TransCon CNP, a Sustained-Release C-Type Natriuretic Peptide Prodrug, a Potentially Safe and Efficacious New Therapeutic Modality for the Treatment of Comorbidities Associated with Fibroblast Growth Factor Receptor 3-Related Skeletal Dysplasias.

TransCon CNP is a C-type natriuretic peptide (CNP-38) conjugated via a cleavable linker to a polyethylene glycol carrier molecule, designed to provide sustained systemic CNP levels upon weekly subcutaneous administration. TransCon CNP is in clinical development for the treatment of comorbidities associated with achondroplasia. In both mice and cynomolgus monkeys, sustained exposure to CNP via TransCon CNP was more efficacious in stimulating bone growth than intermittent CNP exposure. TransCon CNP was well tolerated with no adverse cardiovascular effects observed at exposure levels exceeding the expected clinical therapeutic exposure.
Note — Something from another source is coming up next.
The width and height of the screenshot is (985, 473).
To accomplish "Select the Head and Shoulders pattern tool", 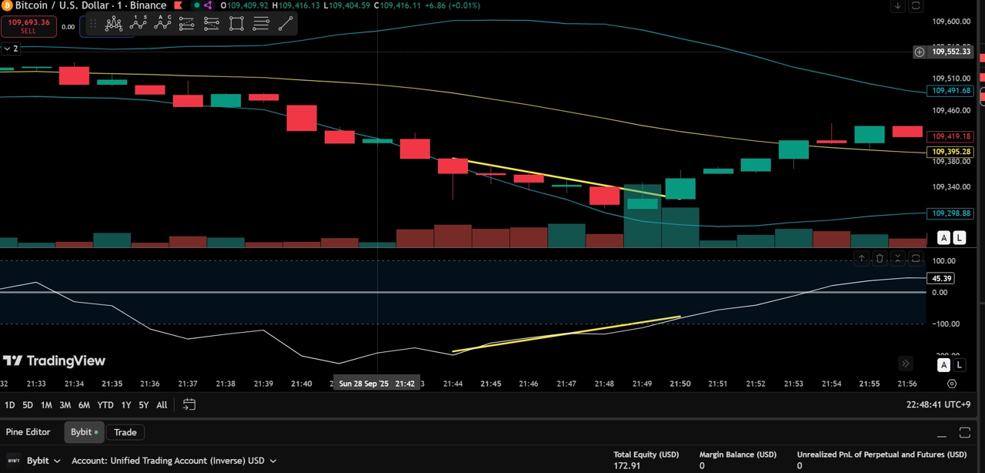I will pyautogui.click(x=114, y=24).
At equivalent dose levels, reductions in blood pressure and/or an increase in heart rate were seen following single subcutaneous injections of the unconjugated CNP-38 molecule or a daily CNP-39 molecule (same amino acid sequence as Vosoritide, USAN:INN). The half-life of the daily CNP-39 molecule in cynomolgus monkey was estimated to be 20 minutes, compared with 90 hours for CNP-38, released from TransCon CNP. C max for the CNP-39 molecule (20 µg/kg) was approximately 100-fold higher, compared with the peak CNP level associated with administration of 100 µg/kg CNP as TransCon CNP. Furthermore, CNP exposure for the daily CNP-39 molecule was only evident for up to 2 hours postdose (lower limit of quantification 37 pmol/l), whereas TransCon CNP gave rise to systemic exposure to CNP-38 for at least 7 days postdose. The prolonged CNP exposure and associated hemodynamically safe peak serum concentrations associated with TransCon CNP administration are suggested to improve efficacy, compared with short-lived CNP molecules, due to better therapeutic drug coverage and decreased risk of hypotension. SIGNIFICANCE STATEMENT: The hormone C-type natriuretic peptide (CNP) is in clinical development for the treatment of comorbidities associated with achondroplasia, the most common form of human dwarfism. The TransCon Technology was used to design TransCon CNP, a prodrug that slowly releases active CNP in the body over several days. Preclinical data show great promise for TransCon CNP to be an effective and well-tolerated drug that provides sustained levels of CNP in a convenient once-weekly dose, while avoiding high systemic CNP bolus concentrations that can induce cardiovascular side effects.